The UK’s largest builders merchant group, Travis Perkins, saw revenue rise by 24% from £3.69bn to £4.58bn for the full year ended December 31 2021. The rise was 14.4% ahead of 2019.
The merchant group’s final year results, released this morning (March 1), also showed adjusted operating profit of £353m (including £49m of property profits) which was 19% ahead of 2019 and a massive 175% ahead of the pandemic-affected 2022.
During the year the group saw the Wickes demerger go through and also sold off the Plumbing & Heating business.
Nick Roberts, Chief Executive Officer, said: “2021 has been a year of significant operational and strategic progress for the Group, completing our portfolio actions and subsequently setting out our ambition to be the leading partner to the construction industry. Whilst the rapidly recovering market created challenges around inflation and product availability, we have navigated them well to deliver an outstanding financial performance, enabled once again by the hard work of our fantastic colleagues. The Group has built a strong platform for growth and, given robust end market demand and a positive start to the new year, we remain confident of making further progress in 2022. We continue to develop new capabilities to complement our market leading positions and we see exciting opportunities in both new and adjacent markets, driven by our desire to be at the forefront of delivering change and decarbonisation within our industry. The long-term fundamentals of our end markets continue to be robust and the Group is well placed to invest in growth opportunities to create value for all of our stakeholders.”
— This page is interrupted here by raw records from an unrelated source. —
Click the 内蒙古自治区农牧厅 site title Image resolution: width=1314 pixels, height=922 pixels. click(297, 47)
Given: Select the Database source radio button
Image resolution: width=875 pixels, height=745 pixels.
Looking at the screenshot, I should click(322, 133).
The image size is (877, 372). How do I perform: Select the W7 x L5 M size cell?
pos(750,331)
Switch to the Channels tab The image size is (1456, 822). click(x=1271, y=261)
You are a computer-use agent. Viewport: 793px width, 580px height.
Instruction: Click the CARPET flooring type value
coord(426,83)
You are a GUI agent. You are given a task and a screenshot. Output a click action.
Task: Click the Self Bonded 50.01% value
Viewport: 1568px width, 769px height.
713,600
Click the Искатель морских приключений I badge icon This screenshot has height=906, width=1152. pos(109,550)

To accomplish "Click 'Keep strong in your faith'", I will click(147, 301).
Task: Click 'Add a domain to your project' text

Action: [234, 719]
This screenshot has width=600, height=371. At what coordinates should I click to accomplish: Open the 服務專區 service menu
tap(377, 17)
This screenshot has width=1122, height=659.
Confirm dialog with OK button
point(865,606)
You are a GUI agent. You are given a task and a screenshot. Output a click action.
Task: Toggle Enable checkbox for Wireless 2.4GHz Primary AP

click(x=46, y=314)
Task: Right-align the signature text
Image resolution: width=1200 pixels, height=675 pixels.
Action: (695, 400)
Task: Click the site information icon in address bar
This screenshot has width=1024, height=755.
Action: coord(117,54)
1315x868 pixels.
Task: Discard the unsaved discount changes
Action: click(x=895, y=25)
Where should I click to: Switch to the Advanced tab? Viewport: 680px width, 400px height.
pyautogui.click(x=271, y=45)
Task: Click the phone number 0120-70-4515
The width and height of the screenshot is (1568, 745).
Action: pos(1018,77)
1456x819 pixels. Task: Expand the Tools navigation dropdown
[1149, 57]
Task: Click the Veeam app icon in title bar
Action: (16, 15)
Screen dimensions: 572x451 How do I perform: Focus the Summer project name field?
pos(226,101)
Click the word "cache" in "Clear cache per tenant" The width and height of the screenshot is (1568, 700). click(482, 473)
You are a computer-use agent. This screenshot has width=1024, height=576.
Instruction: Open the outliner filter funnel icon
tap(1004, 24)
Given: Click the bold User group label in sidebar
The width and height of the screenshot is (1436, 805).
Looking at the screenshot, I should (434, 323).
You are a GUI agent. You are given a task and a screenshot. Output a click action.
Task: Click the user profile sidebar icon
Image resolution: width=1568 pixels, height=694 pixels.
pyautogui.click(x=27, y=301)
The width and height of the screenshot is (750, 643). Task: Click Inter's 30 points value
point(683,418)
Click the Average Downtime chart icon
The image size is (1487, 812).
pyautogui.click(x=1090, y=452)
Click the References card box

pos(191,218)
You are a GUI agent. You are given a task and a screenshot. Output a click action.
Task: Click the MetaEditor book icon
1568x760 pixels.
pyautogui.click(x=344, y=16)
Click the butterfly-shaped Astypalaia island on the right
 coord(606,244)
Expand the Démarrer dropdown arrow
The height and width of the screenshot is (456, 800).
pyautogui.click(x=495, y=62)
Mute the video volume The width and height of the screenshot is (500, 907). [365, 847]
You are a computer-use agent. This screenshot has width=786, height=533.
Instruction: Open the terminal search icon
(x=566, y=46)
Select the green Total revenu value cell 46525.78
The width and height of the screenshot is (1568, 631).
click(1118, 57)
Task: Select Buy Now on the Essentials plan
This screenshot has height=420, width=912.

The Merchanting businesses delivered an excellent performance, underpinned by the robust recovery in domestic RMI demand and new housebuilding, alongside continued investment in UK infrastructure. Overall Merchanting revenue was £3.82bn, up 24.8% versus 2020, where trading was significantly affected by the pandemic, and 3.3% ahead of 2019. Factoring in the 2020 branch closure programme, like-for-like revenue growth was 28.2% and 11.9% when compared to 2019. The robust sales performance, combined with solid gross margins and cost benefits from the restructuring programme, delivered an adjusted operating profit of £320m, up 13% versus 2019, and an operating margin of 8.4%, some 70bps ahead of 2019.
2021 saw Toolstation achieve 20.2% revenue growth to £761m demonstrating the strength of the customer proportion and representing further market share gains. Toolstation has now more than doubled its revenue in the last three years and, on the back of this sustained outperformance, the Group continues to drive the expansion of the branch network in both the UK and Europe. In the UK, a net 70 new branches were opened during the year as the Group’s more focused capital allocation strategy enabled the acceleration of planned openings.